• [Teks Bacaan]:
########################################

Oleh Pater Kimy Ndelo CSsR, ditulis dalam penerbangan Bali-Singapore-Heneda/Tokyo
Bunda Teresa senang bercerita tentang seorang pengemis yang dijumpainya suatu hari. Pengemis itu berkata: “Bunda Teresa, setiap orang memberi kepadamu. Aku juga ingin memberi kepadamu. Hari ini saya hanya mendapat 15 rupee (30 sen). Aku ingin memberikan ini semua kepadamu”.
Bunda Teresa terpana. Dalam hati dia berkata: “Jika aku menerima pemberiannya, dia tidak akan makan malam ini.
Tapi jika aku menolak pemberiannya, itu akan melukai perasaannya”. Bunda Teresa lalu mengulurkan tangannya dan mengambil pemberian pengemis ini.
Dan lihatlah betapa wajah pengemis ini dipenuhi kegembiraan yang luar biasa. “Aku belum pernah melihat wajah sukacita seperti ini”, katanya. Sekalipun dia pengemis, dia bangga pernah memberi kepada Bunda Teresa.
Bacaan Kitab Suci hari ini berkisah tentang janda miskin yang memberi dari kekurangan.
Janda pertama seorang non-Yahudi, dari suku Siro-Fenesia. Dia tinggal di daerah Sidon, tepatnya di Sarfat. Dia ditemui oleh nabi Elia yang meminta makanan pada saat kelaparan hebat sedang melanda wilayah itu.
Dari segenggam tepung dalam tempayan dan sedikit minyak dalam buli-buli, harta terakhir yang dimilikinya bersama anak tunggalnya, dibuatnyalah sepotong roti untuk nabi Elia.
Keikhlasannya memberi dan keyakinannya akan kata-kata nabi Elia mendatangkan mukjizat: tepung dalam tempayan dan minyak dalam buli-buli tidak habis sampai masa kelaparan berlalu ( 1 Raj 17:16).

########################################

• [Bahan yang Disediakan]:
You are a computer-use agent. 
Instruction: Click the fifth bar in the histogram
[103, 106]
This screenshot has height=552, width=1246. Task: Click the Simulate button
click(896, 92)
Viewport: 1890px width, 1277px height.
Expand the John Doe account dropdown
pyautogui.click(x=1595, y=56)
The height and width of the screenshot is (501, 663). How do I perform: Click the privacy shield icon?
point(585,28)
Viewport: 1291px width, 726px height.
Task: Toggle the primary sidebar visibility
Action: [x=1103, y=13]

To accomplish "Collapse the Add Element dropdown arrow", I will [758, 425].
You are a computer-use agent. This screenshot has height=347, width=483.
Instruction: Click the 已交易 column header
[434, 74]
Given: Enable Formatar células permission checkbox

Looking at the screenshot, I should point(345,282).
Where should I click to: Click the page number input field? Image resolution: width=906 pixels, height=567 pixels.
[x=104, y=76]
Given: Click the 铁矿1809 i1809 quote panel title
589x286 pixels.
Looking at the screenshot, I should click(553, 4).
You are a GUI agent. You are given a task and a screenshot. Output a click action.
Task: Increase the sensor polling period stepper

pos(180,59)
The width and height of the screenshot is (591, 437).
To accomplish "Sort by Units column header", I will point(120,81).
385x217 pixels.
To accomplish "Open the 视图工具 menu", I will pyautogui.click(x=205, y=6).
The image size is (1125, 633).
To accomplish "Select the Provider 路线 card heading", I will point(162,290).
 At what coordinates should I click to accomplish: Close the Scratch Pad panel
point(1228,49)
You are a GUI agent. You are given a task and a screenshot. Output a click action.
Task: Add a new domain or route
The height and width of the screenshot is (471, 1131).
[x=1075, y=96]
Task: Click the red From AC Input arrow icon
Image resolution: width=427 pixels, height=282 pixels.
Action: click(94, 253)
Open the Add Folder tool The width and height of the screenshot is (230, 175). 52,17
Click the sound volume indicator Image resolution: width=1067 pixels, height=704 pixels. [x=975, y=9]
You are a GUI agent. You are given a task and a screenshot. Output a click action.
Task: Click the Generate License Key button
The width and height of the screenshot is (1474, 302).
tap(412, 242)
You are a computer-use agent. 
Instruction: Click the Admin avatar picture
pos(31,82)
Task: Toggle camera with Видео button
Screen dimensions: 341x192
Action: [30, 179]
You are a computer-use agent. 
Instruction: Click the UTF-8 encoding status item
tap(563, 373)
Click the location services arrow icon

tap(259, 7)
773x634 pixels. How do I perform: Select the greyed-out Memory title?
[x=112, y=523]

########################################

• [Tugas dan Latihan]:
• A. Jawablah pertanyaan berikut berdasarkan teks bacaan.
(i) Berapa jumlah uang yang diperoleh pengemis itu pada hari ia bertemu Bunda Teresa?
(ii) Di mana janda pertama tinggal?
(iii) Apa yang tidak habis sampai masa kelaparan berlalu?
• B. Teruskan teks bacaan tentang pemberian janda miskin itu mulai dari sesudah kalimat terakhirnya.

• [Kunci Jawaban]:
• A.
(i) 15 rupee (30 sen).
(ii) Di daerah Sidon, tepatnya di Sarfat.
(iii) Tepung dalam tempayan dan minyak dalam buli-buli.

• B.
Allah mengganjar orang yang memberi dengan tulus dari kekurangan namun percaya bahwa Allah akan menunjukkan cinta kepadanya.
Kisah kedua tentang persembahan seorang janda miskin yang dipuji oleh Yesus (Mark 12:41-44).
Kisah ini adalah kontras dari kisah sebelumnya dimana Yesus mengkritik para tokoh agama, yakni Ahli Taurat yang menunjukkan kesombongan dan kemunafikan: memakai jubah panjang, duduk di tempat terhormat dan berdoa panjang-panjang.
Seorang janda tanpa anak mengalami tragedi ganda. Dalam kemiskinannya dia tidak mempunyai harapan akan masa depannya. Di masa tua hidupnya akan sepenuhnya tergantung pada belaskasihan orang.
Akan tetapi hal ini tidak membuatnya kehilangan ketaatan akan kewajinan keagamaan untuk beramal, tidak mengurangi kerelaannya untuk berbagi dan keyakinan akan kasih Allah.
Duit dua peser, yang merupakan harta satu-satunya, tetap diberikan sebagai persembahan.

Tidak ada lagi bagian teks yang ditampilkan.